The yoke of Jesus is an invitation to turn away from our fallen desire to be in isolation - and to put one’s “self” deeply into the family of God. It’s an invitation to reconnect to the body of Christ, - that expression of God powerfully manifest in this world. It’s an invitation to exchange independence for interdependence. It’s an invitation to replace fear with grace. It’s the invitation to place your “self” into a community that will in turn increase your faith, make you stronger, and allow you to more fully live out your great calling in life.
The simple truth is that our hearts just weren’t made to do the hard work of “life” - all alone. Our hearts were not made out of stone but rather a tender vulnerability that needs – that demands - a deep connection. Our hearts were not made to beat alone - but rather to beat in rhythm with others, to share the dance of life, and in doing so - to open us up to the very presence of God, which is the body of Christ. This is the “yoke” we have been invited into, the yoke that is easier, a yoke that shares life, a yoke that, once again, ironically, makes life more abundant.

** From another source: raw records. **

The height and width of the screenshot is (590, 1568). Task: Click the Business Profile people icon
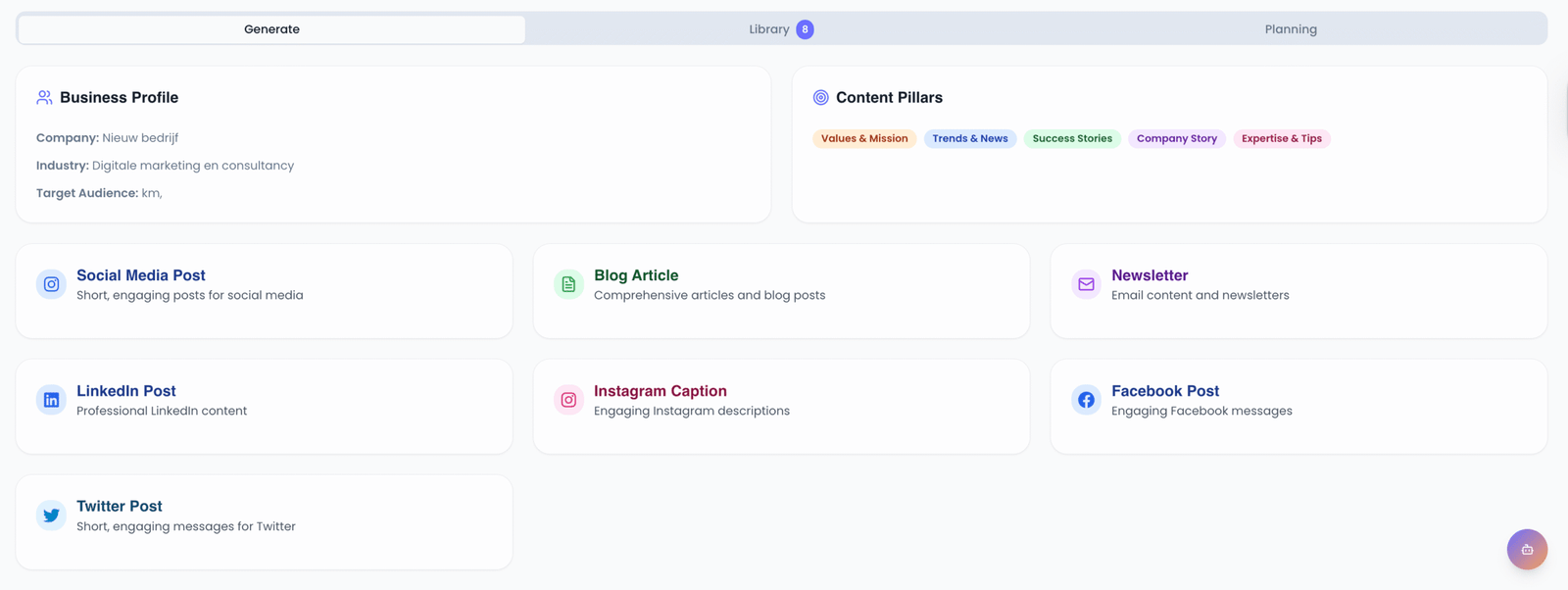click(x=44, y=98)
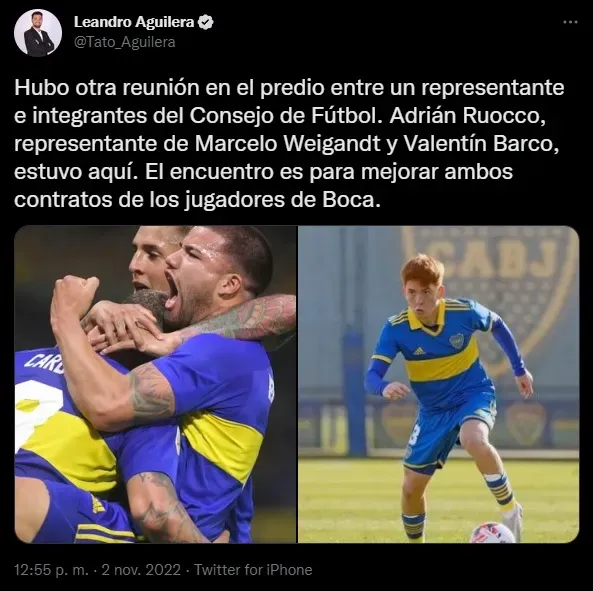Click Marcelo Weigandt in the tweet text
Image resolution: width=593 pixels, height=591 pixels.
pyautogui.click(x=288, y=144)
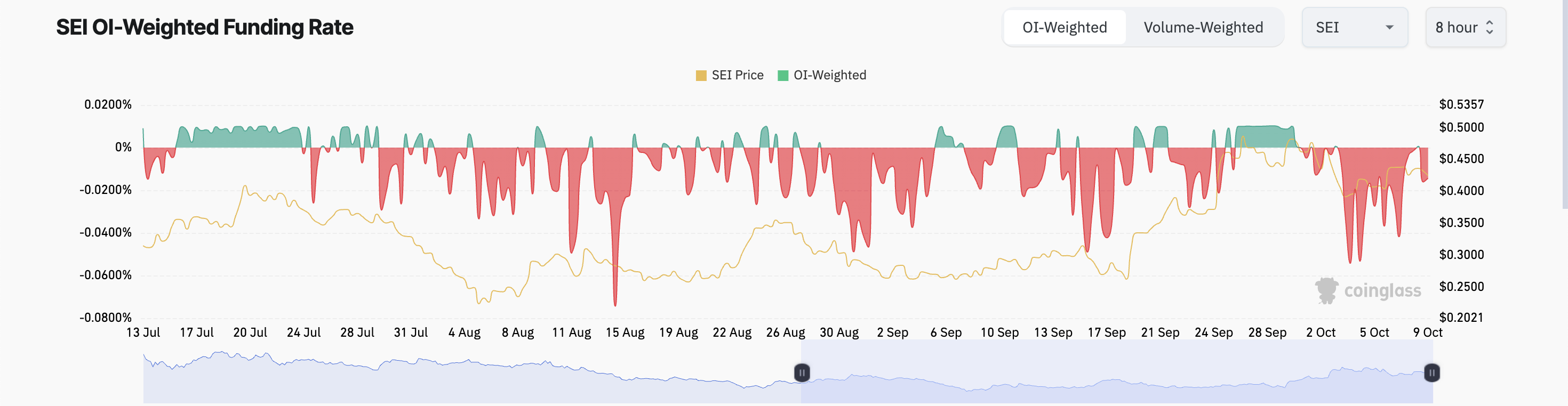1568x406 pixels.
Task: Switch to the OI-Weighted tab
Action: coord(1065,27)
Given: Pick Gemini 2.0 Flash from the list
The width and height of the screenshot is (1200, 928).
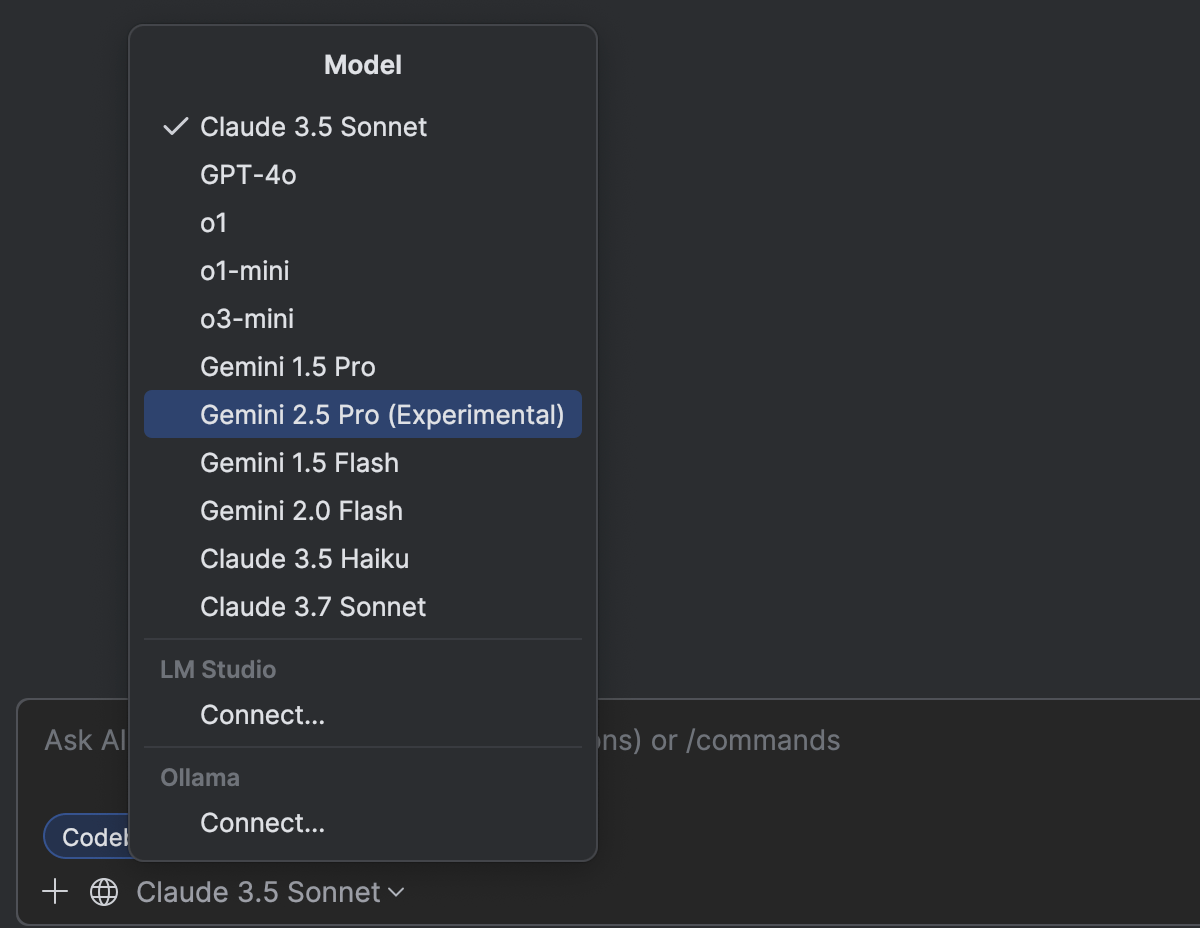Looking at the screenshot, I should [x=301, y=511].

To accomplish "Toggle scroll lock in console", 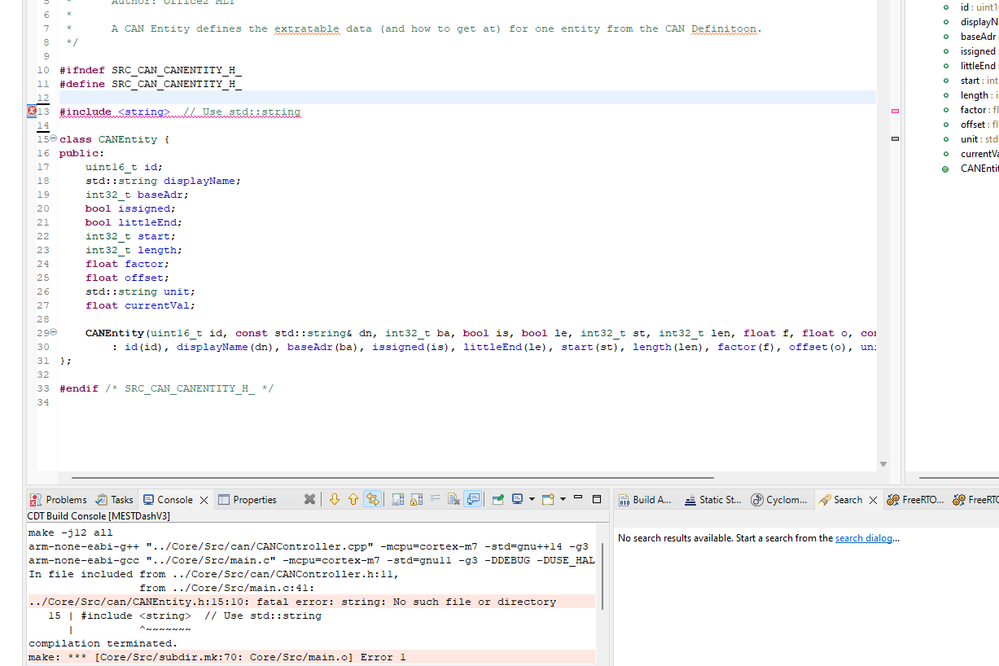I will pos(416,499).
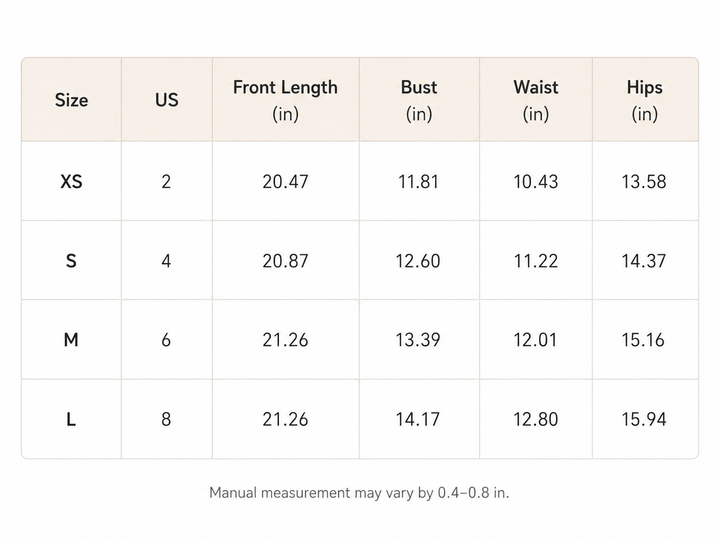Screen dimensions: 720x540
Task: Click the Size column header
Action: coord(71,100)
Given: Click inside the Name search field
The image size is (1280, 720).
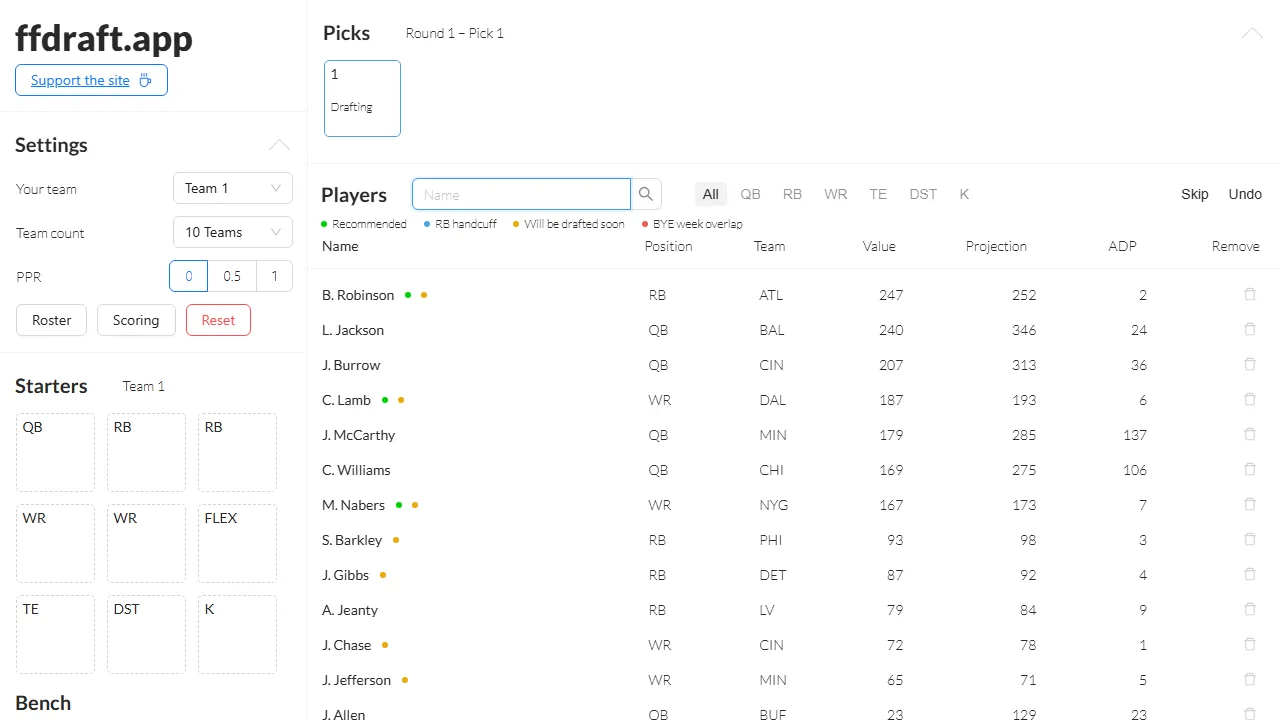Looking at the screenshot, I should click(520, 193).
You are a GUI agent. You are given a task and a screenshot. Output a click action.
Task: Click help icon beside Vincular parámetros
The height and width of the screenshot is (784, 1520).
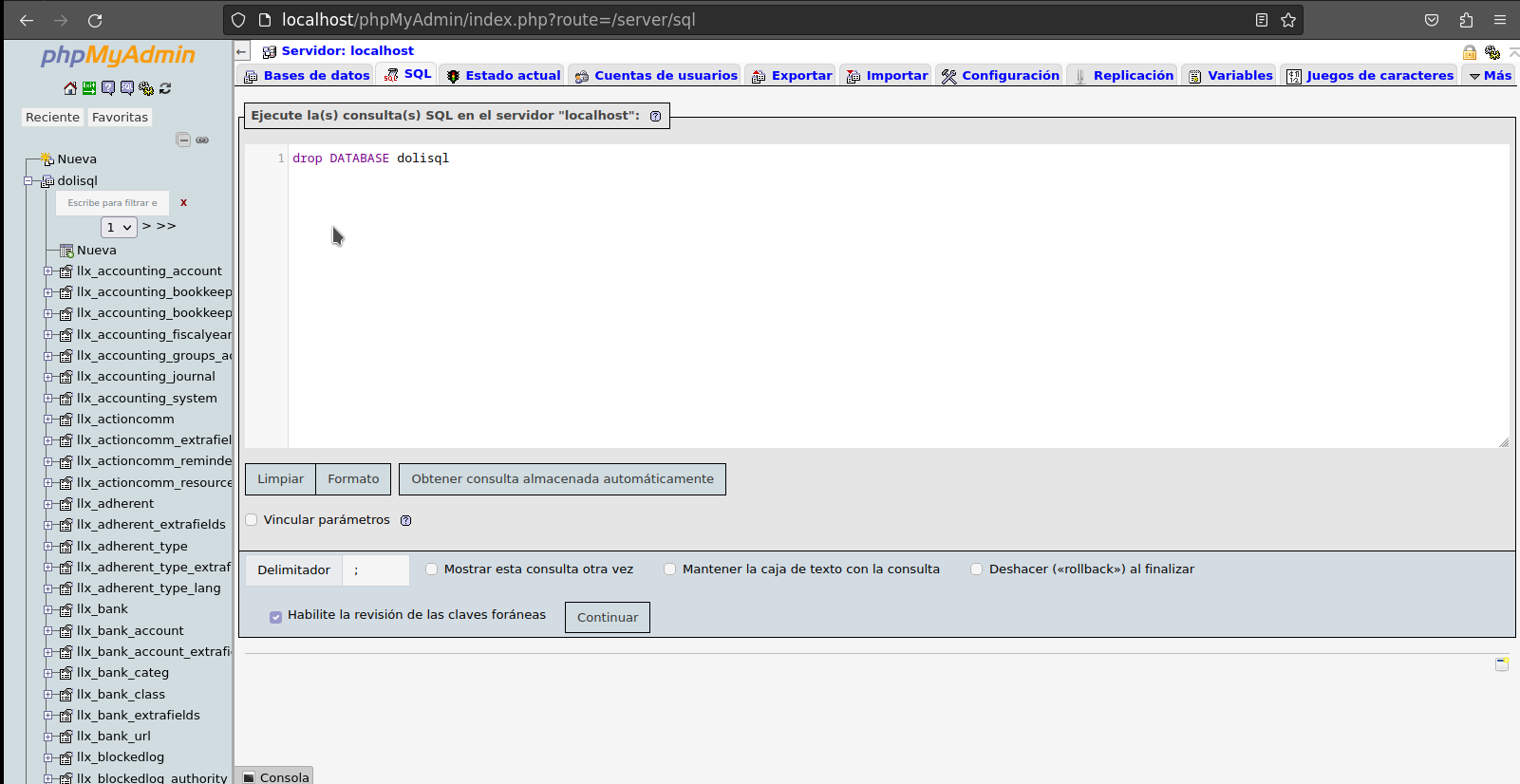point(406,520)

Once again Theologian Bruce Epperly, sums it up well, “Healing of mind, body, or spirit, is never an individualistic enterprise. We need a beloved community of friends and family and the unmerited grace of God. Paul cries out, “Who will save me?” And, then, responds doxologically, “Thanks be to God through Jesus Christ our Lord!” We might also add, “Thanks be to God who places us in the body of Christ and among friends and loved ones who accept and challenge us!”
So let us give thanks to God, to the God who has placed us here in this place, to the Spirit who in the waters of baptism has placed us here side by side as brothers and sisters, and to Christ who has yoked us all together. Yoked together in order that we might know love, that we might understand grace, that we might experience healing, that we might be transformed, that we might be made strong in sharing each other’s burdens, all that we might live out our own unique calling, as individuals and communities of faith. As I like to say - it’s always good to be with “faithful people doing faithful things.” It makes life a little easier, it makes the burdens lighter, and the joy more complete. Amen.